Assignment:
Extend the newsletter interview with Aidan Brannigan on humor in content marketing below, picking up right after its final paragraph.
-------- Extract to read
Welcome to a free edition of the Content Captains Newsletter where I answer your questions about creating content, generating traction, and becoming a full-stack content marketer.
Aidan Brannigan is a content marketer and viral meme artist based out of Austin, Texas.
Over the last three years, Aidan has created viral content for companies like Overtime, Workweek, and now, The Marketing Millennials. In just over a year, he’s helped scale The Marketing Millennials LinkedIn page from 350k to 750k followers, generated over 1.6M views for their YouTube channel, and directed their social media strategy driving $100k+ in ticket sales.
When asked what makes memes such an effective medium for growth, he said:
“It’s not that memes themselves are effective, I lean into the fact that humor is incredibly effective for brands, and memes are the best way to convey humor. Humor shortens the pathway to connection with consumers and increases brand retention, two massive advantages to creating humor-based content.”
In today’s interview, we cover how Aidan got started, his secret formula for vitality, and why he believes humor is the key to growth.
1. Your LinkedIn bio is hilarious. Why’d you go with that?
“I create content that's viewed by 200 million people each year driving 7 figures in revenue, but my parents still think I'm unemployed.” - Aidan Brannigan’s LinkedIn bio
My bio is my little elevator pitch.
When someone comes to my profile and reads that, they immediately know what I do, my skill level, and get a sense of my personality. I’ve studied humor over the past few years and how effective it is in increasing brand retention. My Linkedin profile is my brand, so leveraging humor only made sense in my goal towards increasing brand retention, which in this case is people remembering who I am and what I do.
----------------
-------- Data extract
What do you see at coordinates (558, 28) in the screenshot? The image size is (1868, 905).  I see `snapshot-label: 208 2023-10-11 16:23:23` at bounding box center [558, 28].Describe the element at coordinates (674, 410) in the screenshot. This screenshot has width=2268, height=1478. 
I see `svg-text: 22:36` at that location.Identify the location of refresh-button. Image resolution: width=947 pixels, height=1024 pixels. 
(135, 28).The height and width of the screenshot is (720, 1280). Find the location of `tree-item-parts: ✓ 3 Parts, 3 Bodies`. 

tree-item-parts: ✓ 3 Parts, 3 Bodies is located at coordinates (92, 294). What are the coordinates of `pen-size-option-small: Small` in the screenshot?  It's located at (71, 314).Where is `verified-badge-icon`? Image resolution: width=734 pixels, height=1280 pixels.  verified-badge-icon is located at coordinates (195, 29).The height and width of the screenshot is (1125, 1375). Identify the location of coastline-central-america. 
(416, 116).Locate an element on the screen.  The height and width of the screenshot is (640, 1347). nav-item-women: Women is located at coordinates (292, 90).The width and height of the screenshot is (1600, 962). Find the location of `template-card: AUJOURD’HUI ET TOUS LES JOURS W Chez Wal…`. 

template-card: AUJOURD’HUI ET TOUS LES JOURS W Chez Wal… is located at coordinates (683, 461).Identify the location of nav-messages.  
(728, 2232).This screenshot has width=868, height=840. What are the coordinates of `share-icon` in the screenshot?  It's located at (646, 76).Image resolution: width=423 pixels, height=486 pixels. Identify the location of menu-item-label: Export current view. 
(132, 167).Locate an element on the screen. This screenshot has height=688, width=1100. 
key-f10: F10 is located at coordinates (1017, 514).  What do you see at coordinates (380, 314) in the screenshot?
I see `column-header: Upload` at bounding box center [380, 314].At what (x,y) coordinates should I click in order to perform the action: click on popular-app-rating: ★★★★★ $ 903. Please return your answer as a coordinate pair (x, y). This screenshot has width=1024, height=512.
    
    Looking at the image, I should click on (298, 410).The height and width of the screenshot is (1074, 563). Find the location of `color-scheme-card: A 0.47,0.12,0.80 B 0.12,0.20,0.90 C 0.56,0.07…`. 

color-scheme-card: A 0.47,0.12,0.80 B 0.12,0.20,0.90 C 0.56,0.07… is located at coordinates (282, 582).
----------------
Result of the exercise:
Humor is truth and the truth is so damn funny, that’s why my bio resonates with content marketers. Since I’m pulling from my own life experiences of my family having no idea what I do for a living, it resonates with others because I’m sure they feel the same way.
It’s another way for me to live what I preach, because you’re trying to be relatable, like I am, you need to talk about things you personally experience. Between that and humor, you’re golden.
2. How did you get started creating social media content?
While I was a Sophomore at The University of Maryland, the pandemic forced all classes to be online, so I had an insane amount of free time.
I decided I wanted to do something other than sit around and play Fifa with my roommates all day, so I applied to a crap ton of internships. Being that I didn’t have a degree and was just starting my college career, the only roles that were available to me were Social Media Intern/Manager roles at small startups.
I got my first gig at this startup called Impact Snacks where I legitimately just made memes. We had like 8,000 followers on Instagram and I was brought on to create content for those 8,000 followers. That eventually progressed into becoming the Head of Social for the brand and building an audience of close to 60k across IG and TikTok.
After 8 months I realized I really enjoyed the creative side of content creation and moved onto my next role at Overtime, a sports media company backed by Jeff Bezos and Drake. Sounds way cooler than it actually was, but I learned a lot there and that began the trend for me specializing in content creation.
3. What’s your preferred way to create content? Copy? Design? Memes?!
I freakin’ love to make memes, it’s therapy for me.
I say to myself all the time: “I have no idea how I get paid to do what I do.”
But to be honest my favorite content to create is the content that is relatable, whether that be memes, meme videos, or written copy. Being able to create content that has other people thinking, “Holy crap is Aidan inside of my head?” is one of the best feelings in the world.
That’s what relatable content is. You’re pulling on topics that others feel to their core but haven’t necessarily expressed, and you’re giving them a way to express it through your relatable content.
But if my life was on the line and I had to pick one, I’d go with memes.
4. Then I have to ask–why are memes so effective for growth?
It’s not that memes themselves are effective, I lean into the fact that humor is incredibly effective for brands, and memes are the best way to convey humor.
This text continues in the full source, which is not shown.